Among the records below, find each line bearing the word "name" and copy it.

----------

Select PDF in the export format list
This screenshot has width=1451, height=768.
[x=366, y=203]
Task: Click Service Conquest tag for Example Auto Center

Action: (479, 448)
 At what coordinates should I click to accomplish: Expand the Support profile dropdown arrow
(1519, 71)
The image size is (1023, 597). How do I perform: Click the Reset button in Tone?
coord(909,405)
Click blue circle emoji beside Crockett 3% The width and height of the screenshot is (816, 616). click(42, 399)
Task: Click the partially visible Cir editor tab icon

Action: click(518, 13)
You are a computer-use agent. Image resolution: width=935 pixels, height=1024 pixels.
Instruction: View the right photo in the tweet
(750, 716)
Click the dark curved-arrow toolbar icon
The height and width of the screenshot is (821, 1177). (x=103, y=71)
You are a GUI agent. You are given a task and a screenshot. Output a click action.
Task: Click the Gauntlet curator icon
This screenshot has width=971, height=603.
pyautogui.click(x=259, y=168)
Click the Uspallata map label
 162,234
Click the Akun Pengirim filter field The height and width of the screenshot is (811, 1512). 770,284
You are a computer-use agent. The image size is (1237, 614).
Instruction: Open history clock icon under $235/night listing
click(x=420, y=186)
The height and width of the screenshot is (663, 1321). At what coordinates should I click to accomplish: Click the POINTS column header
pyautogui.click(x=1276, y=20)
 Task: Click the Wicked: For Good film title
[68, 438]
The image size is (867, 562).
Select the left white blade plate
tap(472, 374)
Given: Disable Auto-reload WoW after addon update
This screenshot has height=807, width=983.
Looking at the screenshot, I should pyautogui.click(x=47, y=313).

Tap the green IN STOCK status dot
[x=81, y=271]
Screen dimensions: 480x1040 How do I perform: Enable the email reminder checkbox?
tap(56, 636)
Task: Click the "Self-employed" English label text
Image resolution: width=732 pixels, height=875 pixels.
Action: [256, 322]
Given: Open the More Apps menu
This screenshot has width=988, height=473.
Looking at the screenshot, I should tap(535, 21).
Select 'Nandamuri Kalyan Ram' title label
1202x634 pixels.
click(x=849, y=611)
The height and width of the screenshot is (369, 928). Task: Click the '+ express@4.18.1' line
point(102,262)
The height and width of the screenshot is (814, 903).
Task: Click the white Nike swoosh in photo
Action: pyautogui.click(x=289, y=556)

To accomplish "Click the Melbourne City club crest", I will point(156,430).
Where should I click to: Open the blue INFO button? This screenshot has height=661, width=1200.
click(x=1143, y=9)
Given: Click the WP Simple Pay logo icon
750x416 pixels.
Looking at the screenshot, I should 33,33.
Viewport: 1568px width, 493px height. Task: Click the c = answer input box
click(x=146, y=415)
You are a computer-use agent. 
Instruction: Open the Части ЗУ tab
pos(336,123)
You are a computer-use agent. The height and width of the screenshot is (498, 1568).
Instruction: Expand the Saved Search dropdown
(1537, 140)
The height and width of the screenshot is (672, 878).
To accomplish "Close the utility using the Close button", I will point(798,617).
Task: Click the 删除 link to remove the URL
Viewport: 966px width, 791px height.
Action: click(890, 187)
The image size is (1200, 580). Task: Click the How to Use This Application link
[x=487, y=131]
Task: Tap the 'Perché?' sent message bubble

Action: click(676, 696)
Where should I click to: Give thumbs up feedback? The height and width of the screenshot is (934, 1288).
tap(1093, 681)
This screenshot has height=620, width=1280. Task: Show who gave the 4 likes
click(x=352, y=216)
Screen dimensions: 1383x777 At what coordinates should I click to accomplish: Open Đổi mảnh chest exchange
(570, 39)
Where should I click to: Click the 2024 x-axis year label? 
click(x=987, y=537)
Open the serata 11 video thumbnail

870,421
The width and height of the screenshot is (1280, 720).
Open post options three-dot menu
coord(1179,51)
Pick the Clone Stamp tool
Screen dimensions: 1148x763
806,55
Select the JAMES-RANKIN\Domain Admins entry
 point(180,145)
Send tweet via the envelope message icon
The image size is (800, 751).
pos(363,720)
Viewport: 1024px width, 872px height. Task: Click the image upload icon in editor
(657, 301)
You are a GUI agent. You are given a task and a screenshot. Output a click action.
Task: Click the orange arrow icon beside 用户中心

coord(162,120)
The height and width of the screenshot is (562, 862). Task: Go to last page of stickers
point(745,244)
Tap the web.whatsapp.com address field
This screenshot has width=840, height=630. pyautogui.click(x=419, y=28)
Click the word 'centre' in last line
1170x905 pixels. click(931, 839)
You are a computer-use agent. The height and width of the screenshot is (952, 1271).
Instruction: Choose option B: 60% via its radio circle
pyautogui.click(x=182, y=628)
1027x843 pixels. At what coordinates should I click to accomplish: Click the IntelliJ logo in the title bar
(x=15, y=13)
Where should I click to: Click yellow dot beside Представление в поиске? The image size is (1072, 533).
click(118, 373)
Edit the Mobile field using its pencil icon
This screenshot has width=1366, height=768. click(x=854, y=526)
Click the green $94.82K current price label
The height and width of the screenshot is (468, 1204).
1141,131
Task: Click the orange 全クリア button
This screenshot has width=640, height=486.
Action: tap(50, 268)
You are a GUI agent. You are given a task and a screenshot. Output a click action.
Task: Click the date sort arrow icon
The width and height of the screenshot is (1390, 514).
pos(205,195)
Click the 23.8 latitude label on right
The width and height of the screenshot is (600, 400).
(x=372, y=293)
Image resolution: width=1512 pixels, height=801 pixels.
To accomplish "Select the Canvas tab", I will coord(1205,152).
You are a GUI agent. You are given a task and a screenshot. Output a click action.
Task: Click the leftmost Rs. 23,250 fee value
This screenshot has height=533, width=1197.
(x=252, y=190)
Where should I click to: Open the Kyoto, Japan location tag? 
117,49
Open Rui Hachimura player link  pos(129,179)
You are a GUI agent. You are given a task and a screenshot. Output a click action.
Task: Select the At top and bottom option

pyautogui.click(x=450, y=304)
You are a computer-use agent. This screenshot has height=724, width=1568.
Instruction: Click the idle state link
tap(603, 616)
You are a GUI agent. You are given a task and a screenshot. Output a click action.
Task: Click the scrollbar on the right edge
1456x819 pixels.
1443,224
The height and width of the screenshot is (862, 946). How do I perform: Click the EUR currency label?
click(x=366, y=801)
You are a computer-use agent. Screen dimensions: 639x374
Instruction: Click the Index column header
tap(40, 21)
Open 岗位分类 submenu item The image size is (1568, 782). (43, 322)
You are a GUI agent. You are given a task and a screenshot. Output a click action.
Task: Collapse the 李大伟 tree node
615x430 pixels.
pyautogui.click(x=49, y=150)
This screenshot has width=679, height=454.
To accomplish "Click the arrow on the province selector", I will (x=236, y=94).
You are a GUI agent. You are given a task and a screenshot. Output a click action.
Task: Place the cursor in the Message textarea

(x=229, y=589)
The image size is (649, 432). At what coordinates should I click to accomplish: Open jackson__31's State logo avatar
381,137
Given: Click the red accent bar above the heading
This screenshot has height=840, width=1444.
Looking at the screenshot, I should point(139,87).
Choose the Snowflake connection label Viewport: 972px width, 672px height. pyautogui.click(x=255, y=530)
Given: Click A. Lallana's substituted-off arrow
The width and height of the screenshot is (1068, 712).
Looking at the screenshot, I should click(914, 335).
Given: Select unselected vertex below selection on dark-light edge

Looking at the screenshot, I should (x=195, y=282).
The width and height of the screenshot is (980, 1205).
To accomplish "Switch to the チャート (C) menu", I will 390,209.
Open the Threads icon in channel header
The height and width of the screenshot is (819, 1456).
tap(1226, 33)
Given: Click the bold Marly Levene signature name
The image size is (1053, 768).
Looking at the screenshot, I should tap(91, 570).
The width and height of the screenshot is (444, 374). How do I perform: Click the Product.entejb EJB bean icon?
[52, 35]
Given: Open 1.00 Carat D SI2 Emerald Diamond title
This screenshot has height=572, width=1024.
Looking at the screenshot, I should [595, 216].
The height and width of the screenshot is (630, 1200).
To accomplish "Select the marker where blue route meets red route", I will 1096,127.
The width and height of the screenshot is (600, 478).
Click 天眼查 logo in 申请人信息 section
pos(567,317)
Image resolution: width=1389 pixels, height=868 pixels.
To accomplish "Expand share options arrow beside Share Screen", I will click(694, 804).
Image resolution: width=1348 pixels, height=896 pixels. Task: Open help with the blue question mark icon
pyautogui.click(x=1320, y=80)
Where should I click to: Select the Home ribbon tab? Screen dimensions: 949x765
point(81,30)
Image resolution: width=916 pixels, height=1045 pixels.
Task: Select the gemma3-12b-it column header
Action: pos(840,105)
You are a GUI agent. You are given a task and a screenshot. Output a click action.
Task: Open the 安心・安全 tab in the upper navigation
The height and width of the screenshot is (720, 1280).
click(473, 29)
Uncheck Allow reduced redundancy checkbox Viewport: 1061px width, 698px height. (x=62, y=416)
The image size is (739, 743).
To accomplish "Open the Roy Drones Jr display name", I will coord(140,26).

----------

Written response:
Given: Click the bold Marly Levene signature name
To accomplish "Open the Roy Drones Jr display name", I will coord(140,26).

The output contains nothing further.